Капитану вовсе этого не хотелось, но поскольку первый лейтенант вынудил его, то ничего другого делать ему не оставалось.
Мистер Темплмор притронулся рукой к шляпе и предстал перед капитаном, к сожалению, с такой дерзкой и лукавой ухмылкой на лице, что сразу же подтвердил обвинения лейтенанта.
— Итак, сэр,— произнес капитан Пламтон, останавливаясь и еще шире расправляя свои плечи,—я вижу, вы насмехаетесь над первым лейтенантом?
— Я, сэр? — удивился мальчик, превращая ухмылку в широкую улыбку.
— Да, вы, сэр! — вставил первый лейтенант, выпрямляясь во весь рост.— Почему вы смеетесь сейчас?
— По-другому я не могу, сэр. Я в этом не виноват, а вы еще меньше,— отвечал мальчик почтительно.
— Вы же знаете, Эдвард... мистер Темплмор, хочу я сказать, как это неприлично быть непочтительным по отношению к своему начальнику.
— Над мистером Макитолом я смеялся лишь один раз, насколько я могу вспомнить,— когда он споткнулся о якорный канат.
— И почему же вы смеялись над ним, позвольте спросить?
— Мне всегда смешно, если кто-то надает,—отвечал молодой человек.— И я ничего не могу с собой поделать.
— Так, сэр. Я полагаю, вы стали бы смеяться и тогда, когда увидели бы, как я барахтаюсь в запутавшихся снастях? — спросил капитан.
— О, конечно! — воскликнул юноша, пытаясь совладать с собой.— Я лопнул бы от смеха. Это было бы таким необыкновенным зрелищем!
— Ах, черт возьми! Я рад, что такого не случается! Но боюсь, молодой человек, что своим признанием вы уличили себя в проступках.
— Да, сэр, в отношении смеха, если его можно назвать проступком. Но в уставе об этом ничего не сказано.
— Нет. Но о непочтительности там кое-что есть. Вы же смеетесь, когда вас посылают на мачту?
— Но я тотчас же повинуюсь приказу, сэр, или это не так, мистер Макитол?
— Так-то так, но, выполняя приказ, вы своим смехом показываете, что не придаете наказанию никакого значения.
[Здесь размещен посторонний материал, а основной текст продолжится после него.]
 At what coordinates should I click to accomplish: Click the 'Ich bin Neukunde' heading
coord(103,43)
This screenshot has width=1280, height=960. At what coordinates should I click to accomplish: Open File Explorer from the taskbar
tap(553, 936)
— Это ничего для меня не значит, сэр. Половину своей жизни здесь я провел на мачте и уже привык к этому.
— Но разве вы, мистер Темплмор, не испытываете чувства стыда за наказание? — серьезно спросил капитан.
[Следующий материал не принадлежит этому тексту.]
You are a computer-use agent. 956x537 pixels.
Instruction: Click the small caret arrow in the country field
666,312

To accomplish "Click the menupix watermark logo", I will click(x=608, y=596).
— Да, сэр, если я чувствую, что его заслужил. Я бы не стал смеяться, если бы вы, господин капитан, послали меня на мачту,— отвечал мальчик, придавая лицу серьезное выражение.
— Вы видите, мистер Макитол, он может быть серьезным,— обратил капитан внимание лейтенанта на вид мальчика.
— Я уже все делал, чтобы привить ему серьезность,— возразил первый лейтенант.— Но мне хотелось бы спросить мистера Темплмора, почему он сказал, что чувствует стыд за наказание лишь тогда, когда его заслужил? Следует ли понимать это так, что я наказываю его всегда незаслуженно?
— Да, сэр,— смело отвечал мальчик.— Пять или шесть раз вы без какого-либо повода посылали меня на мачту, и это как раз то, почему все остальное для меня не играет никакой роли.
— Без повода, говорите вы? Свой смех вы не считаете поводом?
-- Я стараюсь быть внимательным при несении службы, повинуюсь вашим приказам, делаю все, чтобы заслужить вашу похвалу, но вы всегда меня только наказываете.
— Да, сэр, потому что вы смеетесь и, что хуже всего, смешите команду.
— Но они работают так же хорошо, как и обычно, хотя и смеются. И я думаю, что им работается даже лучше, если они веселы.
— Однако позвольте, сэр! Что это у вас за право думать? — гневно воскликнул первый лейтенант.— Капитан Пламтон! Поскольку молодой человек думает, что может насмехаться над моими методами воспитания и поддержания дисциплины, то мне хотелось бы посмотреть, какое впечатление произведет на него ваше наказание!
— Мистер Темплмор! — начал капитан.— Во-первых, вы слишком развязны в своих высказываниях; во-вторых, подвержены смеху.